The choice of films that we are offering in Incorrect@s is obviously capricious. Other films would have been equally possible. Each cinemagoer can remember films that surprised them because they offered a point of view that conflicted with the one defended by officialdom. Our criterion has been to choose those films that not only shocked people at the time but have a corrosive message that is still alive even today. So for example, we have the Marx Brothers’ Duck soup, that seventy years ago made fun of politics, and is still a crazed diatribe that rages against the stupidity of war. Or Buñuel’s L’âge d’or, that in 1930 attacked the moral principles of a bourgeoisie that stifled the individual. Or the legendary Mae West, who still hasn’t lost her incorrectness as an outrageous buxom nymphomaniac…
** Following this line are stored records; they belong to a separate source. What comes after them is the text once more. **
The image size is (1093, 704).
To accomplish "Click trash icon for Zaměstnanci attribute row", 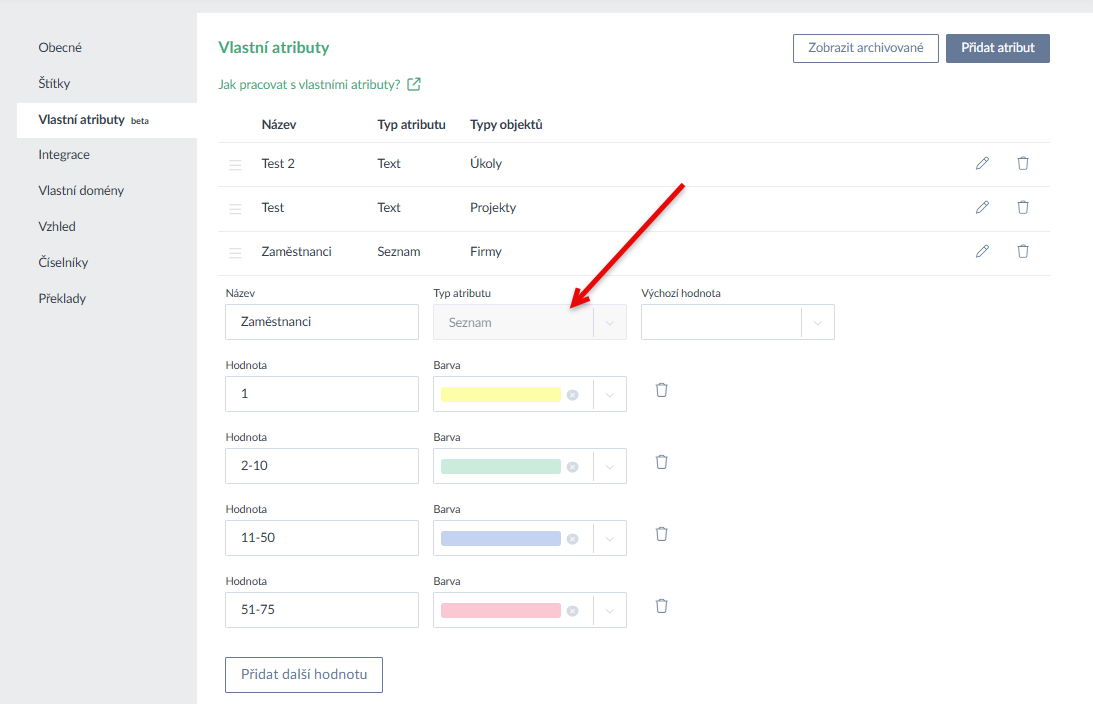I will pyautogui.click(x=1022, y=251).
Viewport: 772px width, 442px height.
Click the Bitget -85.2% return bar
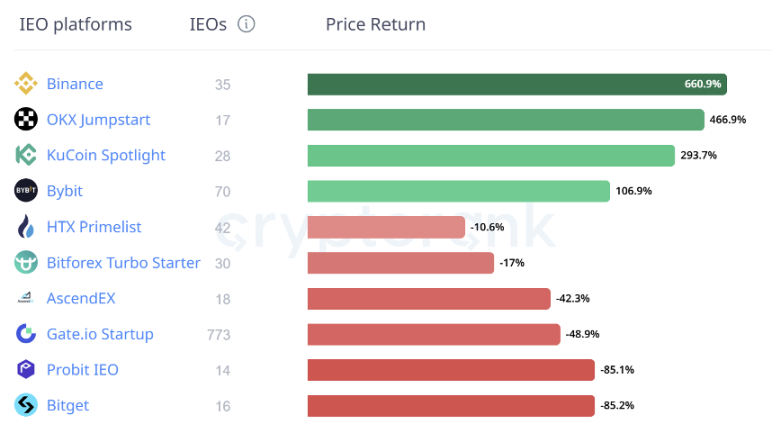(x=451, y=406)
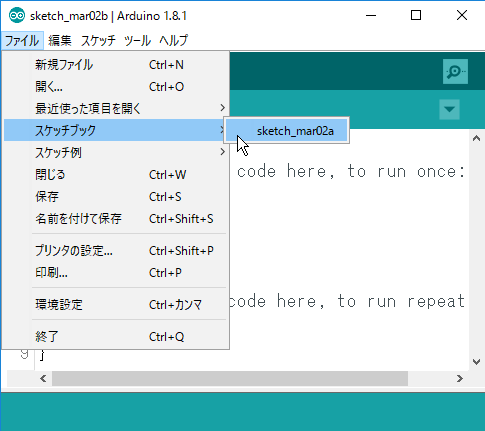Click the horizontal scroll right arrow
Viewport: 485px width, 431px height.
click(x=460, y=378)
Most of the programme consists of more modern films, even including highly topical figures, such as the incisive Michael Moore (Roger & Me) or the imaginative Peter Jackson (Meet the Feebles). Incorrect@s proposes to run through all the genres, ranging from Jean Pierre Sinapi’s black humour (Nationale 7) to Woody Allen’s irony that attacked the mediocrity of bureaucratic superstructures in Don´t Drink the Water, an unknown film he made for television, and to include Luis G. Berlanga’s anarchism in his small-scale final film El sueño de la maestra; Cecilia Bartolomé’s feminist statement in her graduation practical at Film School (Margarita y el lobo); the social satire of the cartoons of South Park; Almodóvar’s first provocative film (Pepi, Luci, Bom…), difficult to imagine nowadays; the British stiff upper lip placed at the service of a hilarious version of the origins of Christianity (The Life of Brian), and once again the great Buñuel, who in his unfinished film Simón del desierto (Simon of the Desert) bravely poked fun at certain Christian myths…
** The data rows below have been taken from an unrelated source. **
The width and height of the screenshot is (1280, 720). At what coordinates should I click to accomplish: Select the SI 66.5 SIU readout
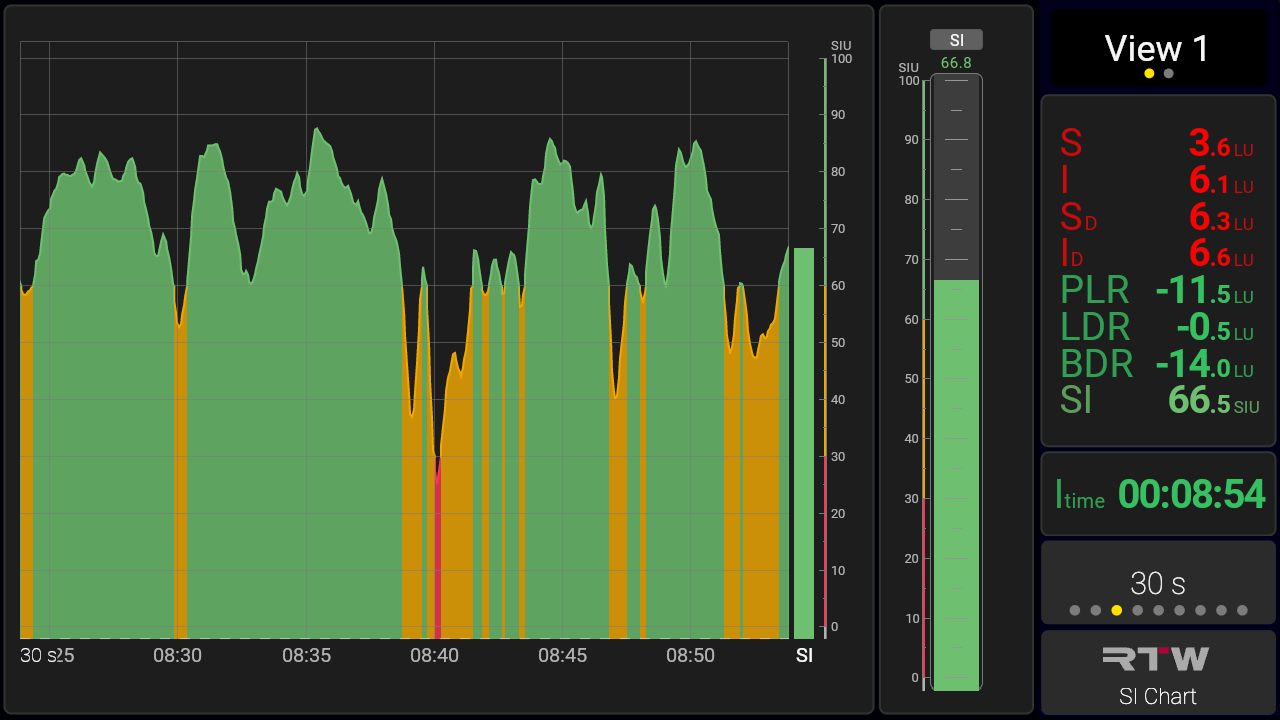1157,400
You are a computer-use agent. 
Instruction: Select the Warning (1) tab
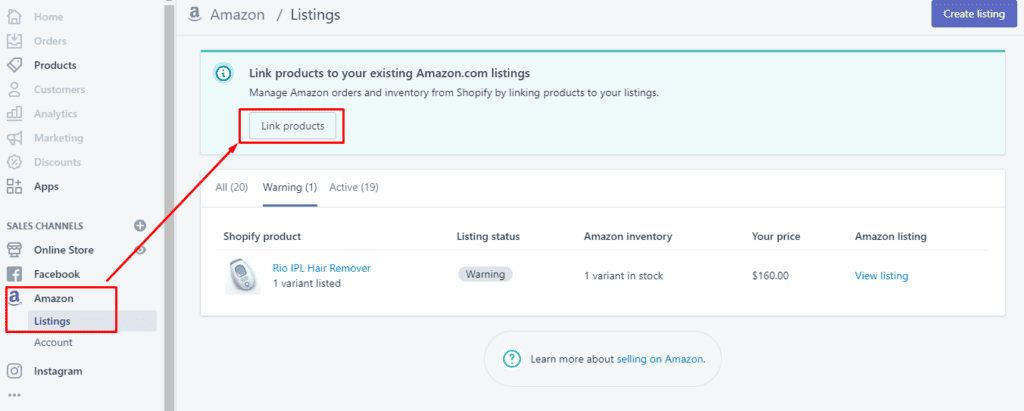[290, 187]
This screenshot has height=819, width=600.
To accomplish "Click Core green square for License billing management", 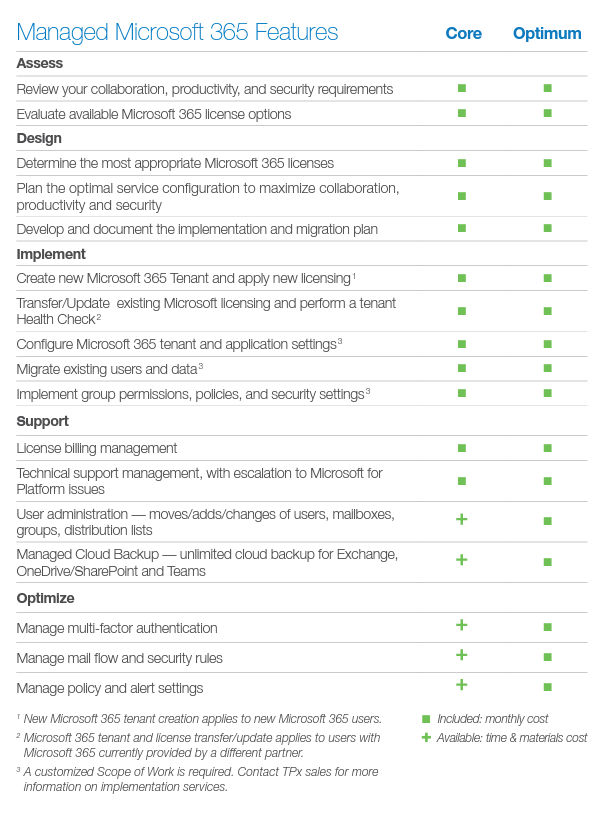I will click(x=462, y=447).
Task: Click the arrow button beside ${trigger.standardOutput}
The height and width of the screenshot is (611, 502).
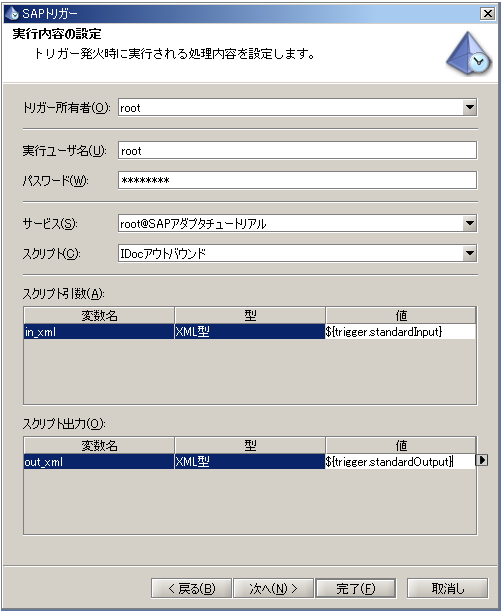Action: (482, 460)
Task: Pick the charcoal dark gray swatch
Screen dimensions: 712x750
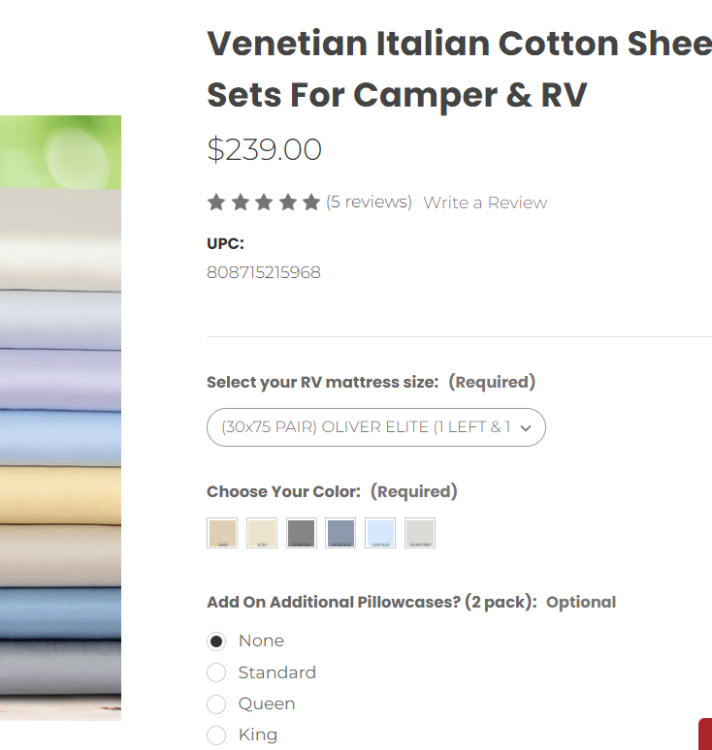Action: (301, 533)
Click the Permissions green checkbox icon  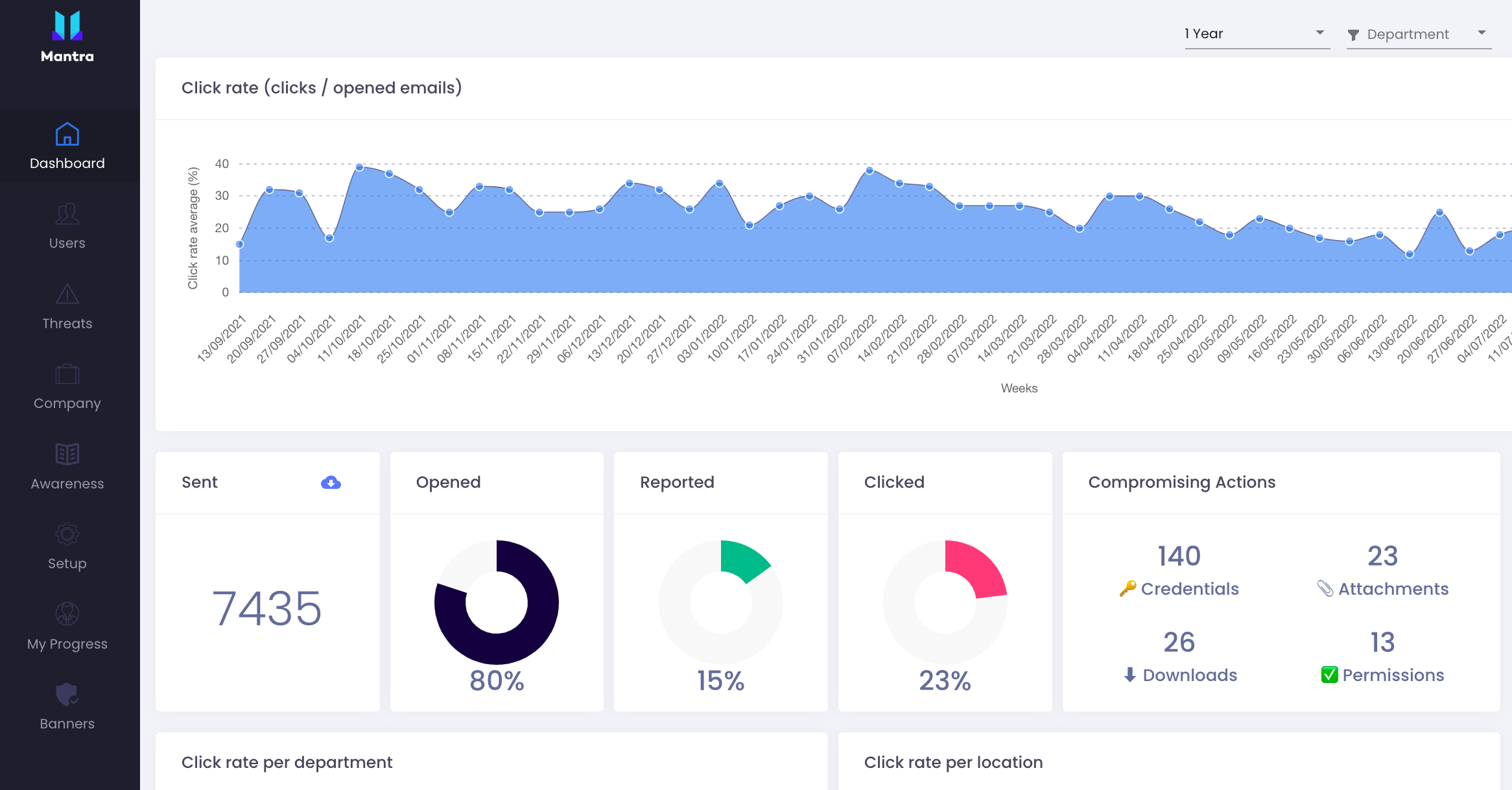point(1329,675)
A few more examples: the actor Tim Roth, in his only foray behind the camera, described a sordid case of incest in The War Zone, a film that won numerous awards at international festivals. His compatriot Stephen Frears in Prick up your ears told the disturbing story of the playwright Joe Orton, murdered by his lover… And so on, with a series of “incorrect” chronicles by great masters such as Claude Chabrol, Pier Paolo Pasolini, Ulrich Seidl, Todd Solondz, David Cronenberg, Iván Zulueta, Danny Boyle, François Ozon, Lars von Trier, Alex Cox, John Waters, Dusan Makavejev, Jean Vigo, Marco Ferreri, not forgetting Laurel and Hardy with their enchanting ambiguity, and the short film Dick in which some woman relax and mischievously make fun of the male organ…

All in all, this is an extremely varied selection, that just to give us an idea, reminds us that cinema can shake off the prevailing puritanical morality and place itself in the forefront of political incorrectness.